PRESIDENT OF THE UNITED STATES (1933-1945)

Influential Politician

One of the most influential politicians in the history of the United States, Franklin Delano Roosevelt (often referred to by his initials, FDR) was elected to an unprecedented four terms as president. His administrations created the modern bureaucratic welfare state. He set the political tone for the 1930s in his acceptance speech at the 1932 Democratic National Convention. Breaking with the tradition of accepting the nomination in a formal ceremony after the end of the convention, Roosevelt had flown to Chicago to address the delegates in person. On 2 July 1932 he declared, "You have nominated me and I know it, and I am here to thank you for the honor. Let it … be symbolic that in so doing I broke tradition. Let it be from now on the task of our Party to break foolish traditions." Toward the end of his stirring address he spoke the phrase that was to symbolize his presidency: "I pledge you, I pledge myself, to a new deal for the American people." This "New Deal" was to reshape life for "the forgotten man at the bottom of the economic pyramid" and for other Americans as well. In bold, experimental measures Roosevelt would do nothing less than reconstruct the face of the federal government. Leading the nation through times of economic depression and world war, the thirty-second president was to become one of the most beloved politicians of the twentieth century

Background

Born into a patrician family in New York, Roosevelt, who grew up on the family estate at Hyde Park, New York, was an only child and pampered by his parents. A fifth cousin of Theodore Roosevelt, twenty-sixth president of the United States, Franklin attended the exclusive Groton School in Massachusetts before entering Harvard University in 1900. After graduating from Harvard in 1904, he entered law school at Columbia University, and the following year he married Anna Eleanor Roosevelt, his fifth cousin once removed. Unlike Theodore Roosevelt, who was a Republican, Franklin Roosevelt threw in his lot with the Democratic Party. His political career was launched in 1910, when he was elected to the New York State Senate. After campaigning for Woodrow Wilson in 1912, he was rewarded by being named assistant secretary of the navy (1913-1920). After running unsuccessfully for the vice presidency on the Democratic ticket with James M. Cox of Ohio in 1920, Roosevelt had to overcome the greatest challenge of his personal life. In 1921 he was stricken with polio, and until the end of his life he would never again walk unassisted. Most often restricted to a wheel-chair, he was able to stand only for brief periods with the help of aides and steel leg braces. After a period of convalescence Roosevelt returned to politics and was elected governor of New York State in 1928. He developed a reputation as an honest reform-minded politician and was elected to a second term in 1930.

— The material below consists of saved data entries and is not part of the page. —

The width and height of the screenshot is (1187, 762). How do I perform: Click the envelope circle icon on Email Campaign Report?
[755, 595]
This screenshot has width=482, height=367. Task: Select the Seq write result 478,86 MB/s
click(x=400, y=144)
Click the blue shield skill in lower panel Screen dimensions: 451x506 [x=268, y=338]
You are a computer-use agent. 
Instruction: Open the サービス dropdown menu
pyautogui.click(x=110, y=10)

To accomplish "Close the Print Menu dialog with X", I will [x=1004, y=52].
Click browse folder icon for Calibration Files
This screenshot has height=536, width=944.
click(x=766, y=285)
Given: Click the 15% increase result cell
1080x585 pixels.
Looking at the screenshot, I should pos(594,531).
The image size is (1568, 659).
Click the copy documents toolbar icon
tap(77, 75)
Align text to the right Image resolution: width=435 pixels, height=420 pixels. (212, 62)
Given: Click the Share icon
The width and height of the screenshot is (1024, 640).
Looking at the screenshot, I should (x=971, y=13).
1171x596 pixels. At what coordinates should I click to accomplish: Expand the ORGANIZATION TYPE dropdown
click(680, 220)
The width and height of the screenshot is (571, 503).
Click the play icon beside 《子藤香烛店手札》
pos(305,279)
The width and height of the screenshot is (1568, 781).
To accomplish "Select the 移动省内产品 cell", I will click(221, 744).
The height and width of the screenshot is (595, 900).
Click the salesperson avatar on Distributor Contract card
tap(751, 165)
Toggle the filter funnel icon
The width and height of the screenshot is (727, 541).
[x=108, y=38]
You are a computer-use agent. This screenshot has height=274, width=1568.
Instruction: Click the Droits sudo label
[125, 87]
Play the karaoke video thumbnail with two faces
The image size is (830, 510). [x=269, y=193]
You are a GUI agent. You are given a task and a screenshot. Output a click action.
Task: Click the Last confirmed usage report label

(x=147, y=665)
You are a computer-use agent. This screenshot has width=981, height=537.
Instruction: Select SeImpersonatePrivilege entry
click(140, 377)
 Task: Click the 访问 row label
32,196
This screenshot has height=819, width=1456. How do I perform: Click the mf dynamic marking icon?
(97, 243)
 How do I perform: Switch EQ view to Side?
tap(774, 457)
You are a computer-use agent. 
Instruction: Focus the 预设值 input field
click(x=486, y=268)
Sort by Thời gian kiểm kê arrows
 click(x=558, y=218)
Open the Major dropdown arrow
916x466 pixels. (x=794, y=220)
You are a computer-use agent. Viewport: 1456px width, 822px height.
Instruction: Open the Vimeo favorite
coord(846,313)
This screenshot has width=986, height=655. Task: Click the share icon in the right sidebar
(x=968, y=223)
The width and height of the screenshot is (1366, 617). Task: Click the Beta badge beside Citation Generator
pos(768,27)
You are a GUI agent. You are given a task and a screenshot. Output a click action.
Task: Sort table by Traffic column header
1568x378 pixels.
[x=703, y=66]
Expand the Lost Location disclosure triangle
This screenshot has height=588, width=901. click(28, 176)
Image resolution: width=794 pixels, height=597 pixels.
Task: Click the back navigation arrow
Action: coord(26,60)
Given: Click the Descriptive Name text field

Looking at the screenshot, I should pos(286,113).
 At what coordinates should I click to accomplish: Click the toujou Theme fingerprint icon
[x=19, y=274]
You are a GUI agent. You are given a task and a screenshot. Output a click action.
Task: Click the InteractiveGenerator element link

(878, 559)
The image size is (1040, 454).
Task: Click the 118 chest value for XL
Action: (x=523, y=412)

President of the United States

At his inauguration as president on 4 March 1933, Roosevelt lifted the spirits of millions of Americans by declaring that, though the economy was in collapse, "the only thing we have to fear is fear itself." An accomplished politician, he immediately called an emergency session of Congress and presented to it fifteen major proposals for economic relief and reform. At the end of his first hundred days in office a cooperative Democratic Congress had passed them all. Through a vast array of initiatives he instituted cooperation among capital, labor, and government, as well as government planning and a program of federal deficit spending that many historians credit with saving an economy teetering on the brink of complete ruin. Two years into his first term Roosevelt moved to the left with a series of reforms, including a "soak-the-rich" tax scheme and the establishment of federal Social Security. Some members of the upper-class circles in which he had traveled as a young man labeled him a "class traitor."

Second Term

Beloved by many farmers, laborers, and unemployed Americans, Roosevelt was reelected in 1936 with a landslide victory over Republican Alfred M. Landon. In 1937, confident in his popularity with the American people, he made what was probably his most serious political mistake, causing an uproar with his plan to "pack" the U.S. Supreme Court with justices sympathetic to his New Deal agenda. By 1939 his attention was focused increasingly on the coming war, and by the early 1940s "Dr. Win-the-War" had, as he said, replaced "Dr. New Deal." He toiled indefatigably during World War II, and as his health grew frail he traveled abroad several times to meet with Winston Churchill and Joseph Stalin to coordinate military strategy and plan the postwar peace. Franklin D. Roosevelt died of a cerebral hemorrhage on 12 April 1945 at Warm Springs, Georgia.

Source:

Arthur M. Schlesinger Jr., The Age of Roosevelt, 3 volumes (Boston: Houghton Mifflin, 1957-1960).